Required tasks.
1. In the abstract on BRAF-mutant lung cancer, recast the paragraph that begins "Methods: CTCs and cfDNA were examined" as a short bulleted list of its main facts.
2. Repeat word for word the portion of the abstract on BRAF-mutant lung cancer starting at "Background: Resistance mechanisms" and ending at "number-alteration (CNA) analyses.".

Document text.
Resistance to BRAF inhibition explored through single circulating tumour cell molecular profiling in BRAF-mutant non-small-cell lung cancer.

Background: Resistance mechanisms to combination therapy with dabrafenib plus trametinib remain poorly understood in patients with BRAF-mutant advanced non-small-cell lung cancer (NSCLC). We examined resistance to BRAF inhibition by single CTC sequencing in BRAF-mutant NSCLC.

Methods: CTCs and cfDNA were examined in seven BRAF-mutant NSCLC patients at failure to treatment. Matched tumour tissue was available for four patients. Single CTCs were isolated by fluorescence-activated cell sorting following enrichment and immunofluorescence (Hoechst 33342/CD45/pan-cytokeratins) and sequenced for mutation and copy number-alteration (CNA) analyses.

Recorded data.

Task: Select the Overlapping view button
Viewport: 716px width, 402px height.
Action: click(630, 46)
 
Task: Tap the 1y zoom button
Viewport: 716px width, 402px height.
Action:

Responses by task.
1.
- CTCs and cfDNA were examined in seven BRAF-mutant NSCLC patients when treatment failed.
- Matched tumor tissue was available for four of them.
- Single CTCs were isolated by fluorescence-activated cell sorting after enrichment and immunofluorescence (Hoechst 33342/CD45/pan-cytokeratins).
- The cells were sequenced for mutation and copy-number-alteration (CNA) analyses.

2.
Background: Resistance mechanisms to combination therapy with dabrafenib plus trametinib remain poorly understood in patients with BRAF-mutant advanced non-small-cell lung cancer (NSCLC). We examined resistance to BRAF inhibition by single CTC sequencing in BRAF-mutant NSCLC.

Methods: CTCs and cfDNA were examined in seven BRAF-mutant NSCLC patients at failure to treatment. Matched tumour tissue was available for four patients. Single CTCs were isolated by fluorescence-activated cell sorting following enrichment and immunofluorescence (Hoechst 33342/CD45/pan-cytokeratins) and sequenced for mutation and copy number-alteration (CNA) analyses.